以前にもこのブログで紹介したけれど、アメリカの有名な作家であり、経営コンサルタントであるスティーブン・R・コヴィー博士の著書、「7つの習慣」の一文に、

「終わりを思い描くことから始める」

という一文がある。

この終わりを思い描くことから始めるとは、自分の最期を思い浮かべることで、自分の人生にとって大切なことや、大切な人、自分がどのような人間でありたいか、などが見えてくるということ。

詳しくは以前の記事を参考にしてもらいたい。
誰の心にも残らずこの世を去ることほど悲しいことはない。

終わりを思い浮かべることで、自分にとって本当に大切なものや人、自分が本当に求めていることが見えやすくなり、それが人生の指針となって、効果的な人生を送りやすくなる。

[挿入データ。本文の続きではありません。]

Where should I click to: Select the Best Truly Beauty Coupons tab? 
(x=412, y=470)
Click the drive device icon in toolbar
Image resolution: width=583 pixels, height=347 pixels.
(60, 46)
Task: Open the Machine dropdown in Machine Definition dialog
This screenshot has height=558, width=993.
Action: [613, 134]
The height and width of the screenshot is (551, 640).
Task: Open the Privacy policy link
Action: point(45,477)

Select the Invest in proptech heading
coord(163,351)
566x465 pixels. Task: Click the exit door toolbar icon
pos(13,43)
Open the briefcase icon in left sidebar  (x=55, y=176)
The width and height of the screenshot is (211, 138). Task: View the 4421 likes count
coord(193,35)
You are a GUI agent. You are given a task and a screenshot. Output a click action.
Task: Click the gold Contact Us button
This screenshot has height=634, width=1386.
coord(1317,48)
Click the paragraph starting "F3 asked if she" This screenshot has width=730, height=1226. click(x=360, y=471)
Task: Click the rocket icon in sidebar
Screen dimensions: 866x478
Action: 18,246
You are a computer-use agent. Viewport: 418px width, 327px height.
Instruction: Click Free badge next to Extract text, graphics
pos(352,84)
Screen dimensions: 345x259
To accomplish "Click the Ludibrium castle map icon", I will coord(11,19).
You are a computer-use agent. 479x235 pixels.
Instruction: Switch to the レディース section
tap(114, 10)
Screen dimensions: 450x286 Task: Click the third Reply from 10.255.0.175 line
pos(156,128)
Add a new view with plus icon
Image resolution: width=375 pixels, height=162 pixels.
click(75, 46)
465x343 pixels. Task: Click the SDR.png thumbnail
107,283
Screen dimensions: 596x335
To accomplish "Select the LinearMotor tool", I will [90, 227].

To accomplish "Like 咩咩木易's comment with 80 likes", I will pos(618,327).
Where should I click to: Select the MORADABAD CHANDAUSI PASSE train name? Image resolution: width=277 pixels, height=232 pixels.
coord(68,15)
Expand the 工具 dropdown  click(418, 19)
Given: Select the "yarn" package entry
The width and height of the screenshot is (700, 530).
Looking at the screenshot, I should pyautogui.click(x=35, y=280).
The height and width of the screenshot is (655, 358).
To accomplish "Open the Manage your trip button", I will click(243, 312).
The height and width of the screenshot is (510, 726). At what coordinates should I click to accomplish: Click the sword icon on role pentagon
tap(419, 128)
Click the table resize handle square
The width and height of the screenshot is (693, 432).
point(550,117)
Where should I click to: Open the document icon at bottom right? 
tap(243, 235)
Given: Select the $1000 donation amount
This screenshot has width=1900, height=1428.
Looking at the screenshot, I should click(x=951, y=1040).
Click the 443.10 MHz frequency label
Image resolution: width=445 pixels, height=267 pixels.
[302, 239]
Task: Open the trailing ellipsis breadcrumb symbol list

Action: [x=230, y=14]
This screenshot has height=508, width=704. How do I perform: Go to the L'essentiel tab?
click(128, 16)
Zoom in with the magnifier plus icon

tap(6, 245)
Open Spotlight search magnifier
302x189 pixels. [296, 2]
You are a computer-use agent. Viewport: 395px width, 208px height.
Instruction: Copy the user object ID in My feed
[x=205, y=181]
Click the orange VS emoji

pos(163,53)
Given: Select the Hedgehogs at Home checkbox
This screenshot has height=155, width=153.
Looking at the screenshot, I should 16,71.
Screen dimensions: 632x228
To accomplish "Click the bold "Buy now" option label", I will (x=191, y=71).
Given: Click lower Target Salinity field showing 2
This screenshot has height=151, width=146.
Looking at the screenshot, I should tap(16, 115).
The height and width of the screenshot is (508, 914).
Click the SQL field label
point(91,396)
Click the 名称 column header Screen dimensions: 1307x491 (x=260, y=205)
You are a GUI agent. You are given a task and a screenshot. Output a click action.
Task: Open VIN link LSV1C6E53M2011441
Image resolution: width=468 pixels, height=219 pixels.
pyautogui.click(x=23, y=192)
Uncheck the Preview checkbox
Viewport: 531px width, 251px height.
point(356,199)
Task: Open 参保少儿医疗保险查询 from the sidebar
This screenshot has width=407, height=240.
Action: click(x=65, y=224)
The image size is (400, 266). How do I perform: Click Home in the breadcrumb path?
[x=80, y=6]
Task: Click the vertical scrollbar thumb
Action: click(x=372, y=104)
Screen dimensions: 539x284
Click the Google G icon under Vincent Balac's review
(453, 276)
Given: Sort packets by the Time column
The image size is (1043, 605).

しかし 終わりを思い浮かべることでの利点はそれだけじゃない。
終わりを思い浮かべることでもう一つの利点がある。

それは、当たり前に思えるような今を大切にすることが出来ること

私たちは、普段当たり前だと思っていることに対しては、何の感謝も喜びも感じないものだと思う。
当たり前に感じているのだから当然だと思う。
けれど、終わりを思い浮かべることで、その当たり前のことさえも当たり前ではないことに気づくことが出来る。

例えば、自分が最期を迎える時を思い浮かべる。
恐らく、病院のベッドか自宅のベッドで天井を見上げ、家族や親戚、知人に看取られているというところだろうか。
寿命なのか病気なのか、いずれにしても、きっと動くことさえできない。
そんな最期を迎えている自分が、現在の自分を振り返ったなら、現在の自分がとてもうらやましく感じると思う。
今は日々の生活に不満を感じていたり、退屈に感じているかもしれないけれど、最期を迎えた自分にとっては、そんな当たり前の日常でさえ、とてもありがたいものに感じると思う。
仕事に行けること、ただ散歩に出かけられること、大好きな家族とただ一緒に過ごせること。
そんな当たり前の日常が、とても貴重なものに感じると思う。

自分はいつか死ぬ、衰える。
それに気づいたとき、今与えられているこの時間がとても貴重なものであることにも気づくことが出来ると思う。

あるいは、自分の最期の場面でなくても構わない。
例えば、小さなお子さんをお持ちの方であれば、子供がいつかは大きくなって自分のもとから離れていくことを想像すれば、きっと今の時間を大切にするだろうし、子は親が先立つことを想像すればもっと優しくなれると思う。

要するに、当たり前だと思っている今という時間は、必ずいつか消え去る。

終わりを思い描くことは、当たり前だとさえ思える今という時間の大切さに気づかせてくれるものだと思う。

いくらお金を稼ごうが、いくら立派になろうが、普段は当たり前のように思える大切なその時間は決して戻らない。
そのことに気づかせてくれるから、今を真剣に生きようと思える。